On the identification of differentially-active transcription factors from ATAC-seq data
Fig 4
Semi-simulations and impact of perturbation strength.
A. Strategy for sampling ATAC-seq fragments: ChIP-seq peaks of the TF to be perturbed are overlapped with the baseline ATAC-seq profiles (1); a fold-change is determined by per ChIP-seq peak fold changes from a reference distribution (2) and used to sub-sample the overlapping fragments of the ATAC-seq profiles of one of the two groups (3). B. Two group designs were simulated by downsampling ATAC-seq fragments in one group according to the obtained fold changes of the overlapping peaks. Perturbation strength was varied by multiplying fold changes with different factors (0, 0.25, 0.5, 1, 3), i.e. the perturbation strength.

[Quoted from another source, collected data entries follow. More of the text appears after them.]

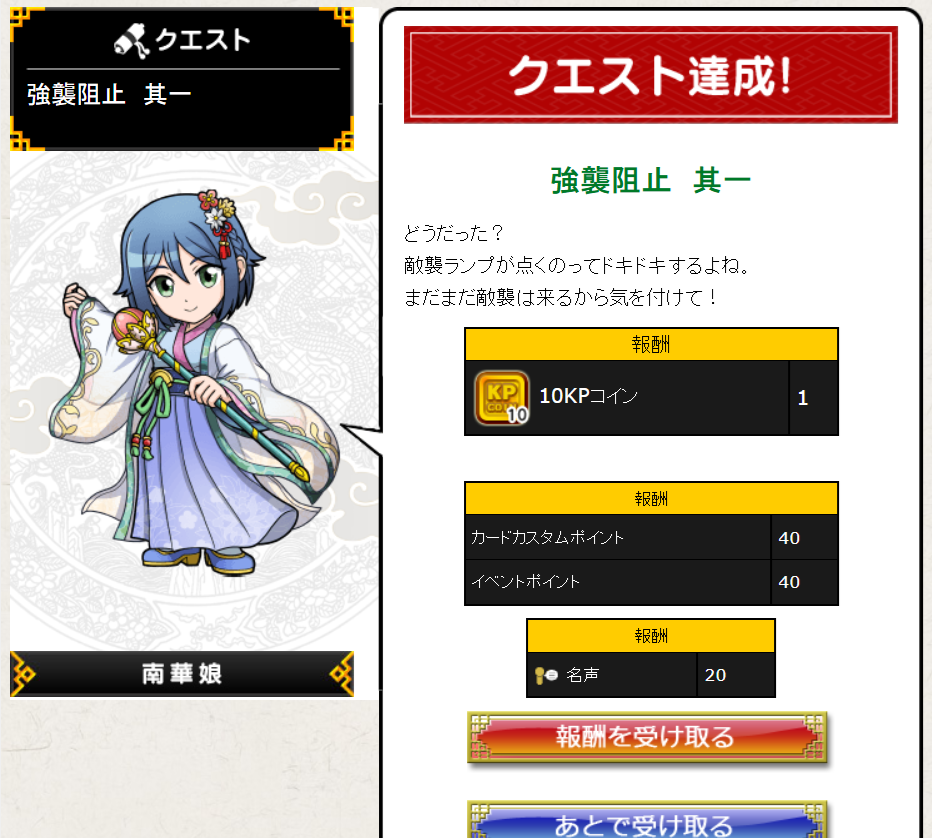Click the 南華娘 name plate
This screenshot has width=932, height=838.
(x=182, y=674)
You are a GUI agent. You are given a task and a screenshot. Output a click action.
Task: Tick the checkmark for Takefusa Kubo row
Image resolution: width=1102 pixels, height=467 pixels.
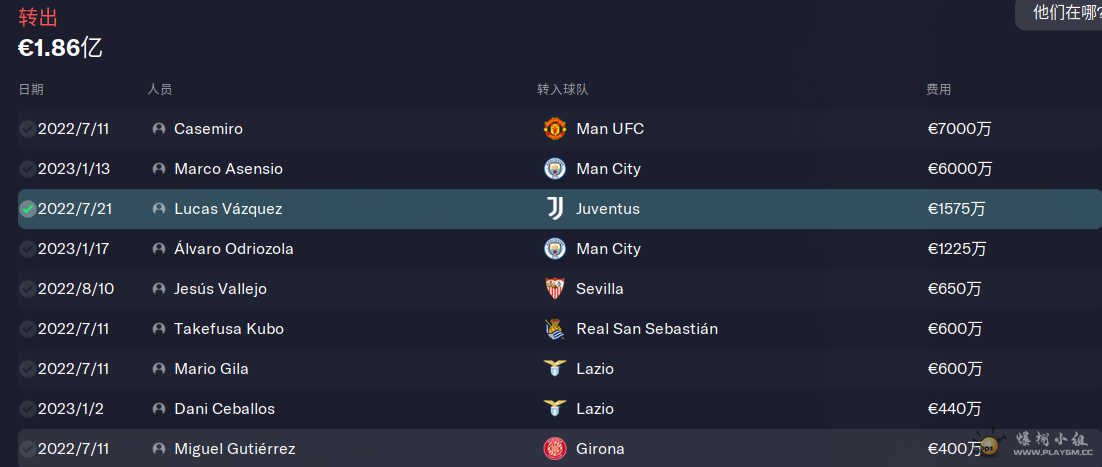[27, 328]
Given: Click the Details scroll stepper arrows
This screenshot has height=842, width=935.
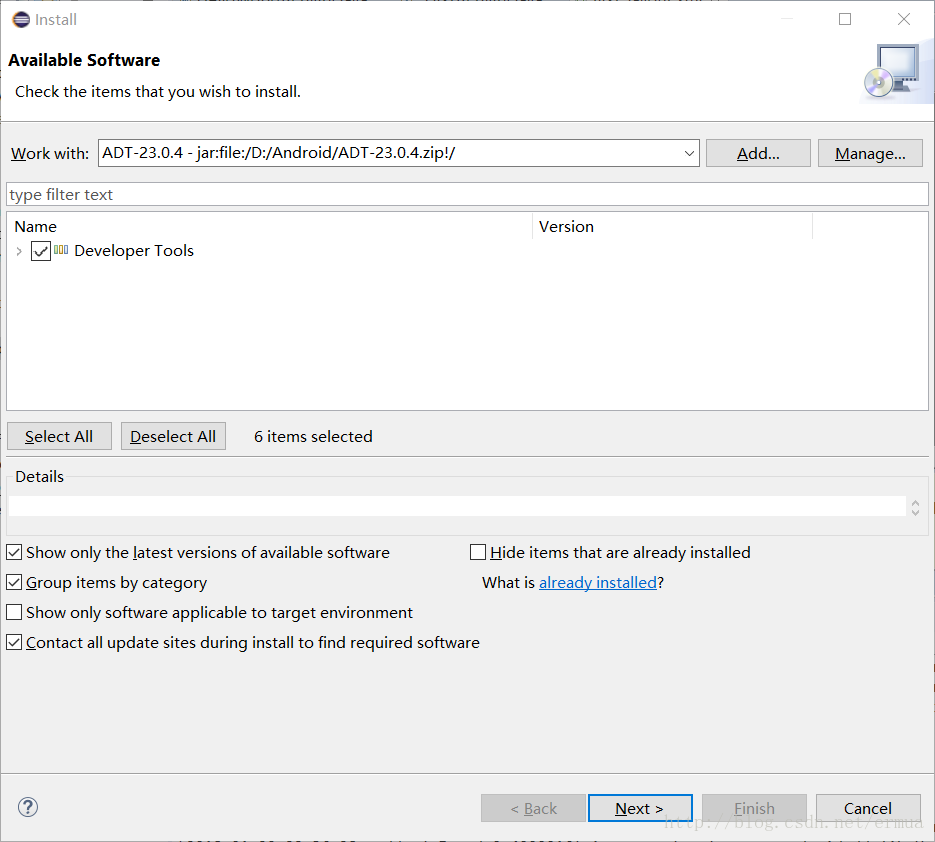Looking at the screenshot, I should (x=914, y=507).
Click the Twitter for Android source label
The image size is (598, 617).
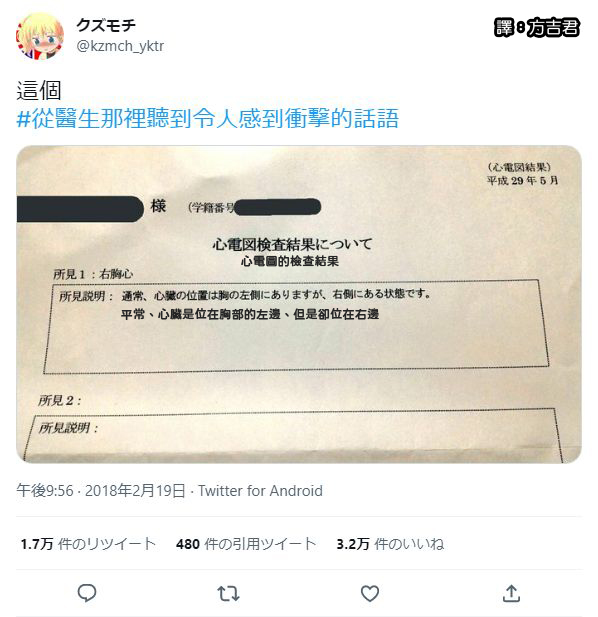point(260,491)
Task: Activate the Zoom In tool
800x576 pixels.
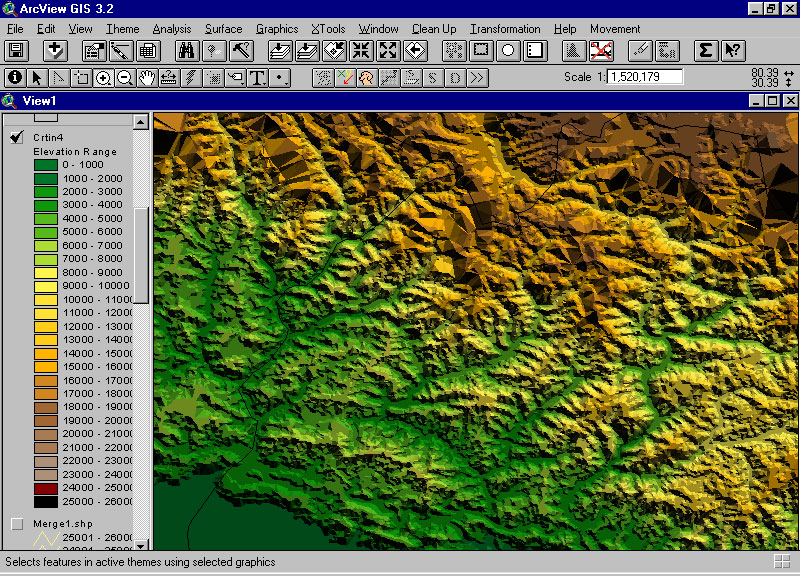Action: (x=103, y=77)

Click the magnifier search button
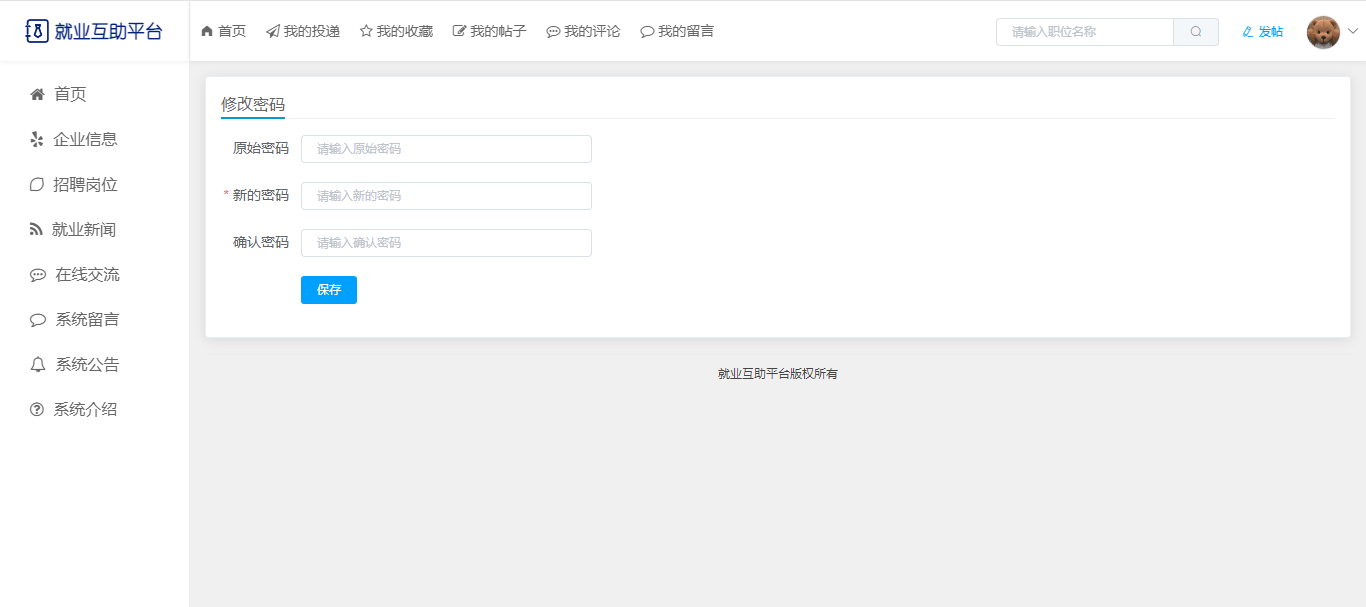[1195, 32]
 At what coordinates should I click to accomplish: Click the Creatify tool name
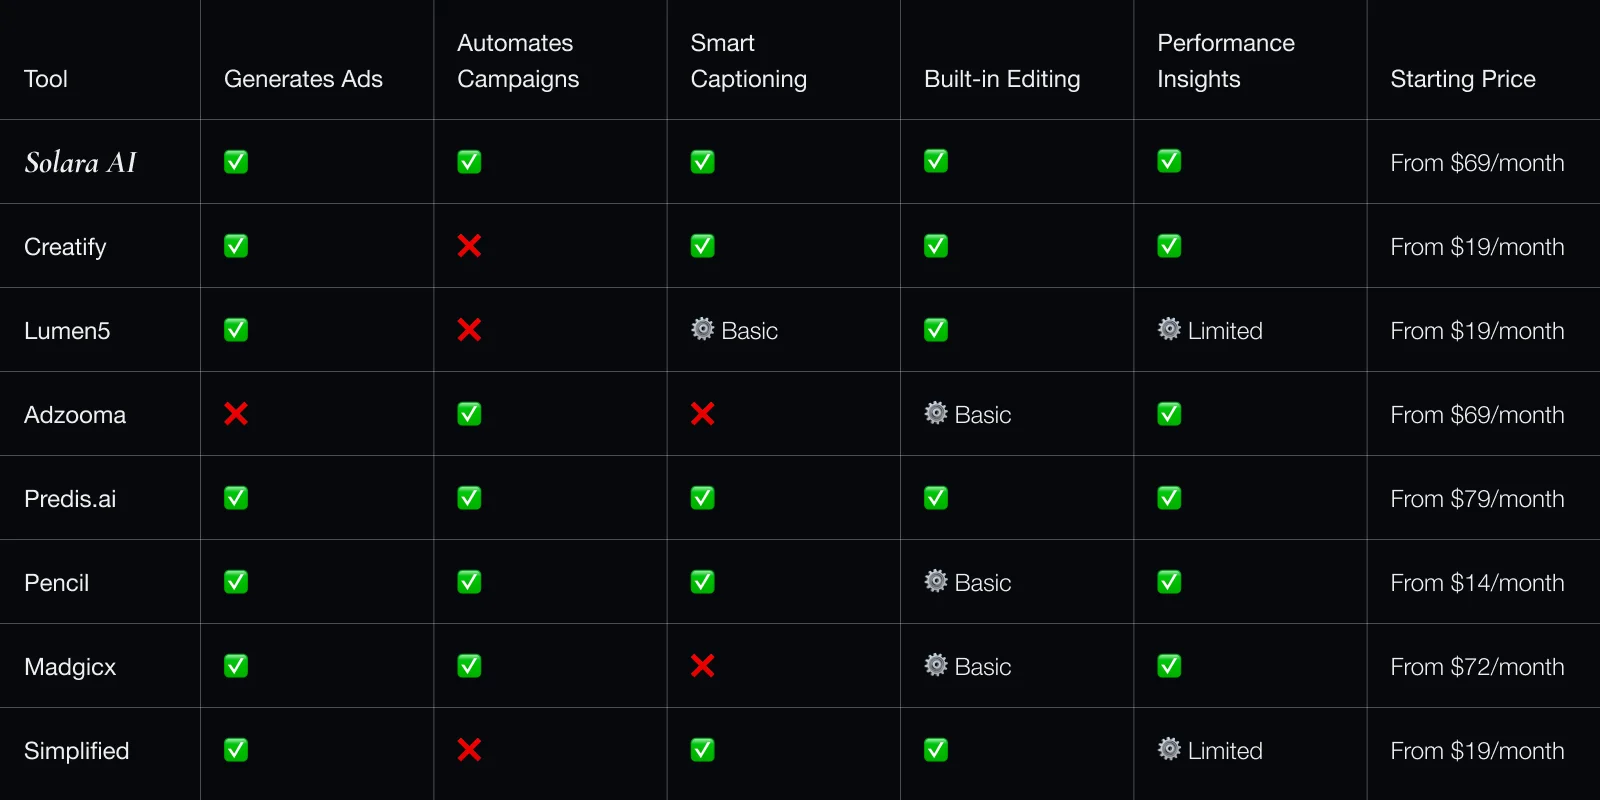click(x=65, y=247)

Further technical variations were introduced in some datasets by varying GC contents and fragment length distributions. C. Performance of a subset of the top performing methods on the semi-simulated datasets with varying perturbation strength. Numbers in the line plot represent the rank of the perturbed TF as detected by the respective method. Colors of the boxes signify the corresponding adjusted p-value obtained in the differential activity analysis. Bold vs plain text indicates if the adjusted p-value was found to be significant (adjusted p-value <= 0.05).